Plasma norepinephrine (NE) levels of a patient with a pathogenic germline SDHB mutation diagnosed with a retroperitoneal paraganglioma, who progressed with metastases and underwent multiple lines of treatment over the course of her disease. NE levels are tracked closely with the tumor burden and symptoms. Bone metastases were detected two years post-surgery. The patient received CVD followed by sunitinib, with the initial control of disease, however, both therapies were eventually discontinued (DC) due to adverse side effects. After disease progression, new attempts were made with sunitinib and CVD, although once again drugs were poorly tolerated. One dose of octreotide depot was given to attempt symptomatic control of the disease. Next, the patient was enrolled in the Phase 1 clinical trial for a HIF2α inhibitor (PT-2977/ MK6484, NCT02974738). The patient had clinical, biochemical, cellular, and molecular responses mainly demonstrated by a decrease in NE, development of anemia, a common on-target effect of HIF2 inhibition, and reduced expression of HIF2α target genes (not shown) and remained stable for 8 months. Despite this improvement, the disease progressed, and the HIF2α inhibitor was discontinued. The patient initiated a trial with CTLA-4 and PD-1 inhibitors (NCT02834013) but only tolerated one cycle. Disease progressed rapidly and the patient died a few months later. This case illustrates two critical timepoints during disease evolution that remain gaps in the field: determining the basis for the rapid increase in disease burden and emergence of resistance to targeted therapy could inform treatment choices in patients with metastatic pheochromocytoma and/or paraganglioma.

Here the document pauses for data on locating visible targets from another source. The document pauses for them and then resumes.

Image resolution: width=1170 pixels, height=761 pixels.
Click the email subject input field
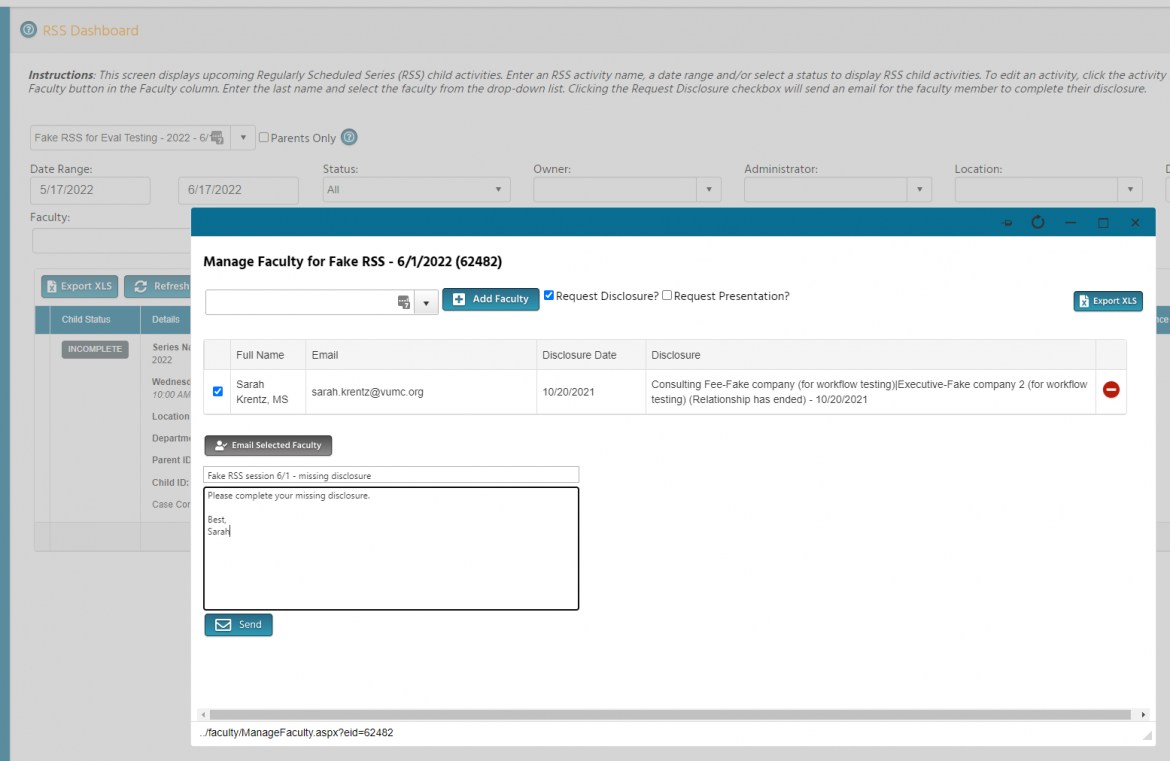tap(390, 474)
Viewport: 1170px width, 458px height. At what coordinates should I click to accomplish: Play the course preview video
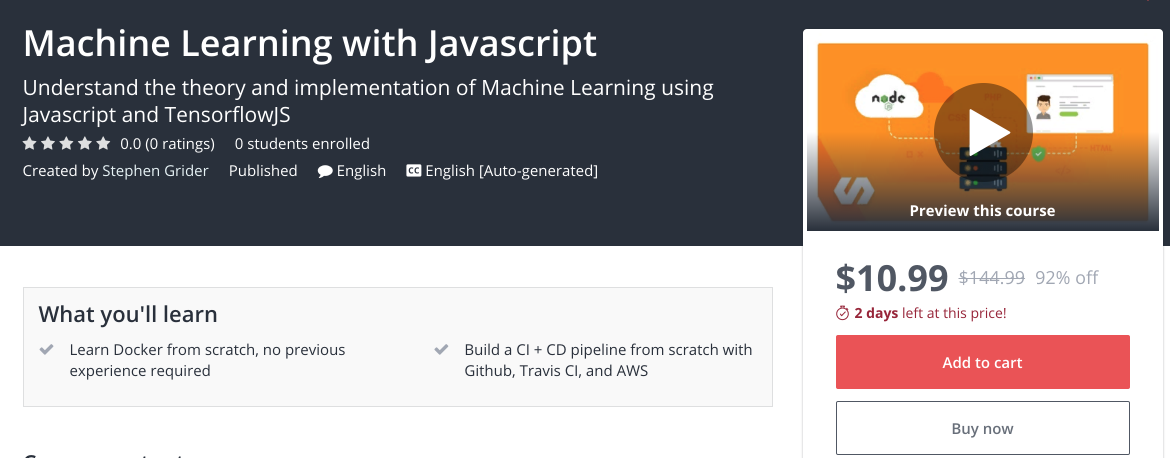[982, 130]
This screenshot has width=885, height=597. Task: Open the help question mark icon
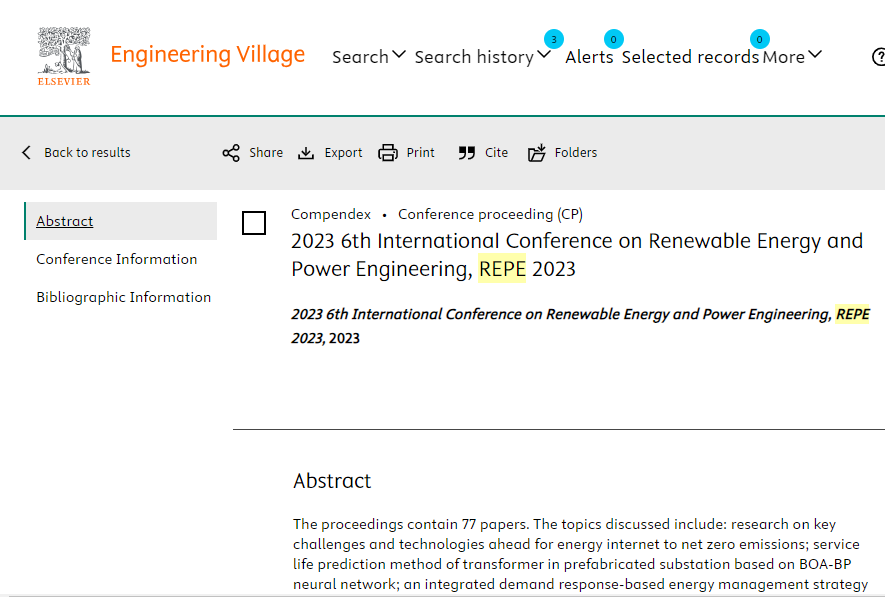click(x=878, y=56)
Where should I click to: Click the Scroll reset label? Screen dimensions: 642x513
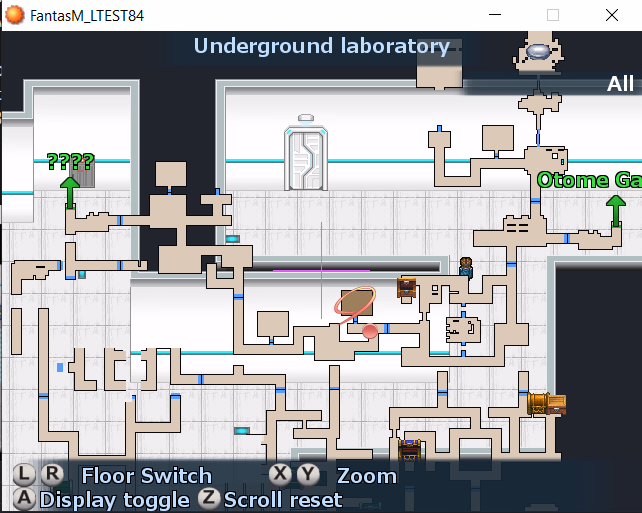pyautogui.click(x=283, y=499)
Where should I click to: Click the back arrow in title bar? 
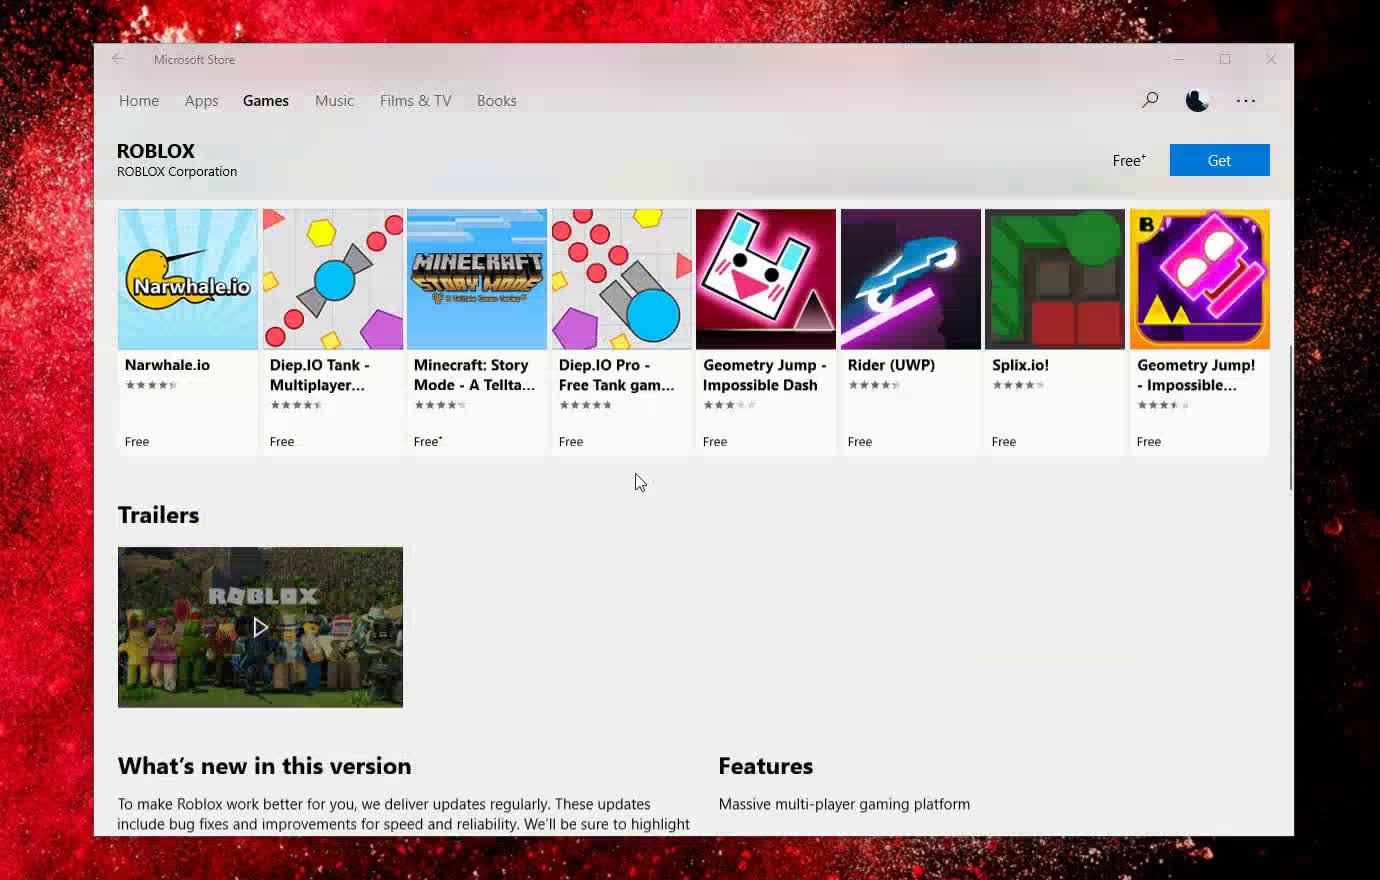pyautogui.click(x=118, y=59)
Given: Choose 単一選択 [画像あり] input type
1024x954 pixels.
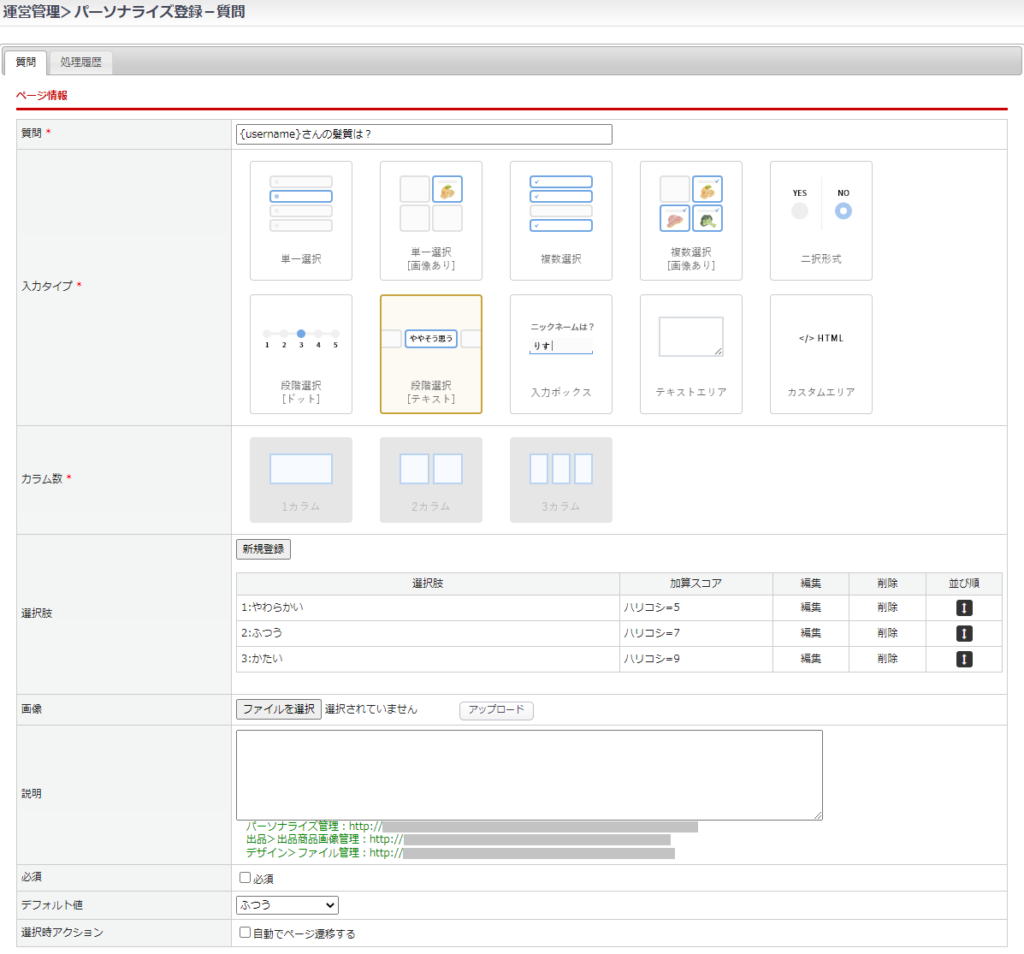Looking at the screenshot, I should [x=431, y=220].
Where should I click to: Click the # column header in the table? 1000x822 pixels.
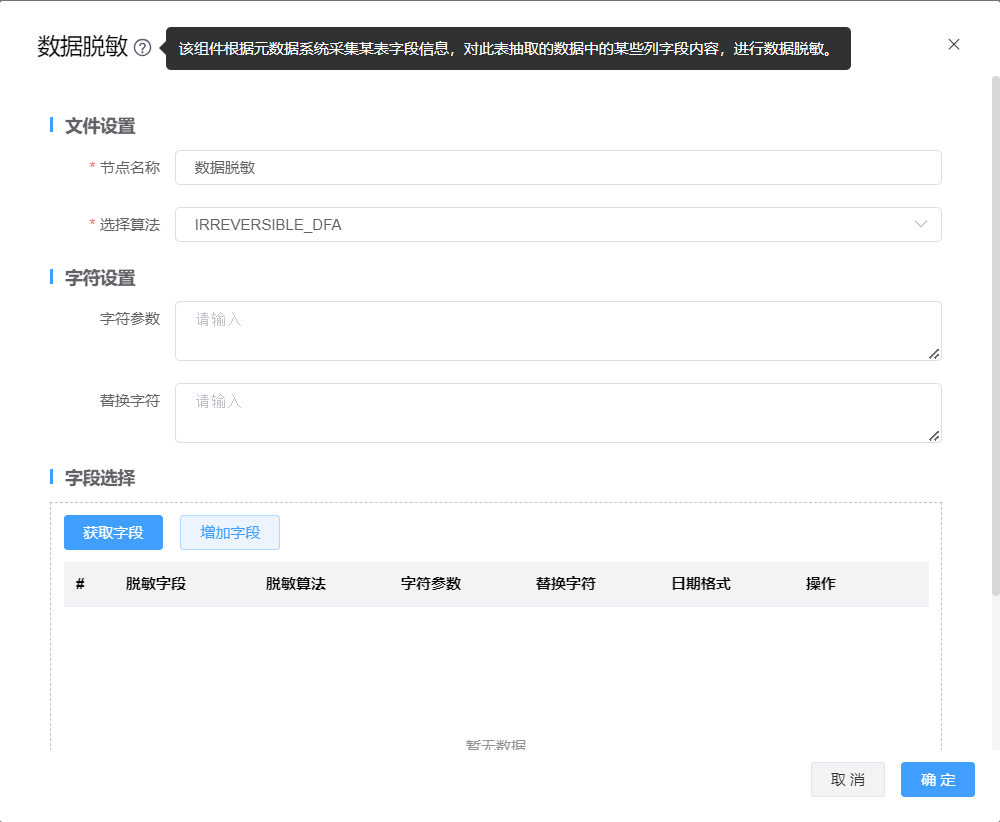(x=80, y=584)
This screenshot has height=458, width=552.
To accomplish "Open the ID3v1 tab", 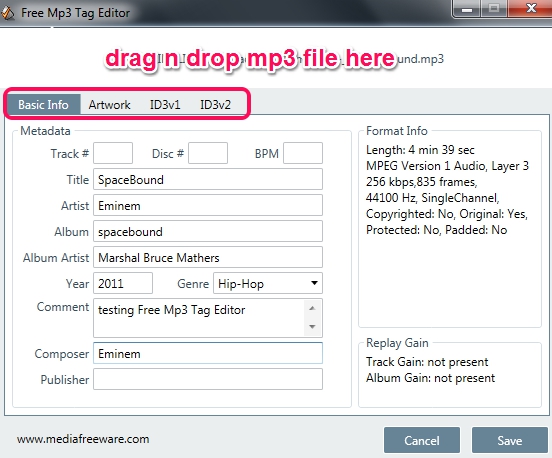I will (165, 105).
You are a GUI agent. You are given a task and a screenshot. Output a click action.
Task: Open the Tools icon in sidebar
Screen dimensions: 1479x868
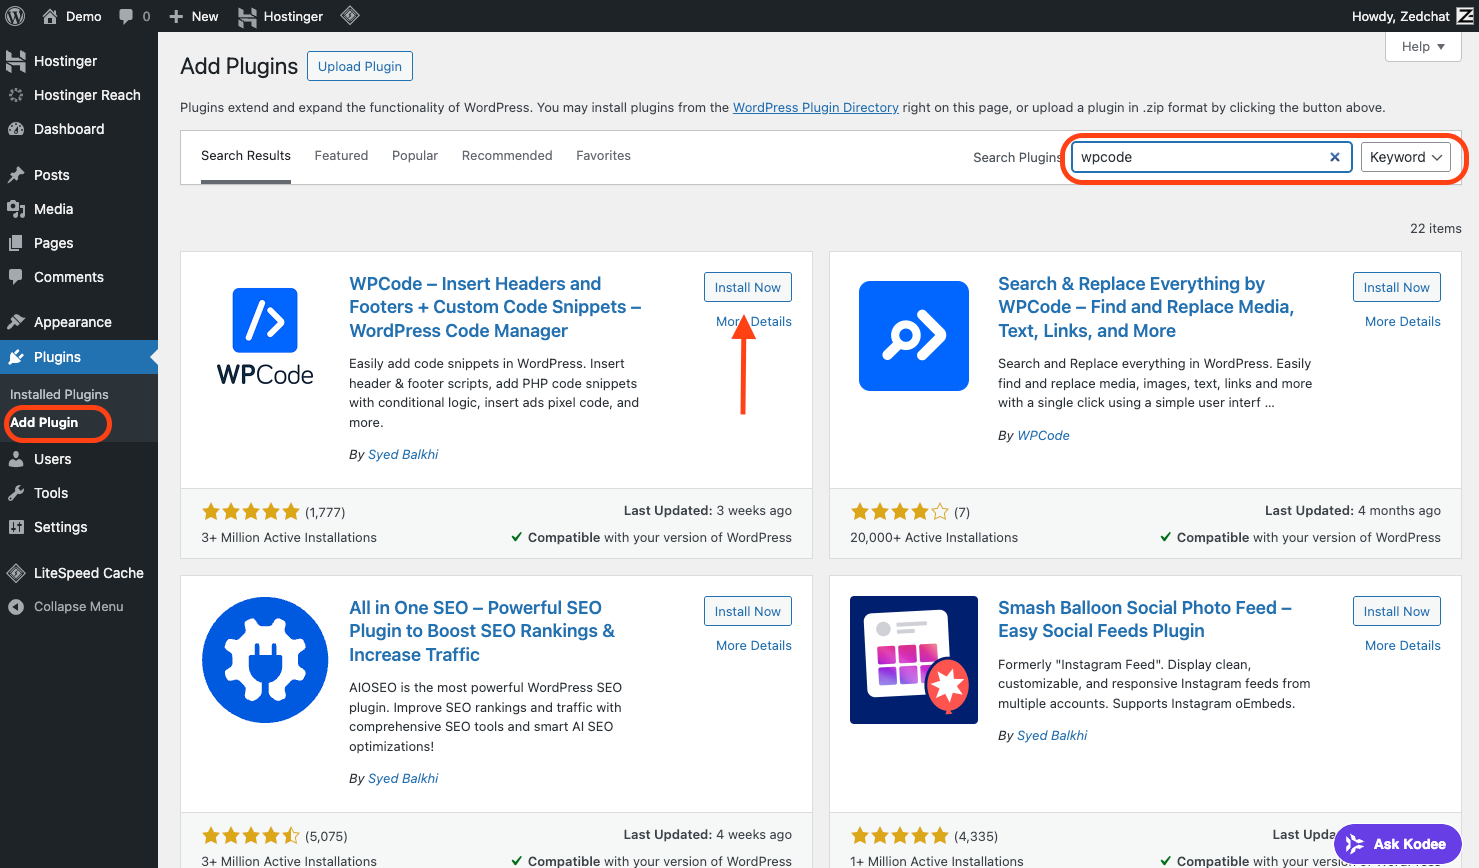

3. Detecting and Interpreting Variants: Protocols and Challenges

Patients with PPGLs should be engaged in genetic testing [1,35]. The relevance of genetic diagnosis is demonstrated by its positive impact on patient outcomes [46]. Next-generation sequencing (NGS) technology has emerged as a valuable tool capable of simultaneously evaluating multiple susceptibility genes in the same assay [47]. This methodology significantly improves the performance of PPGLs genetic testing compared with conventional methods, increasing the rate of variant identification [10,16]. At the same time, this approach leads to the detection of rare and novel variants, and the task of defining their pathogenicity becomes a relevant challenge [47].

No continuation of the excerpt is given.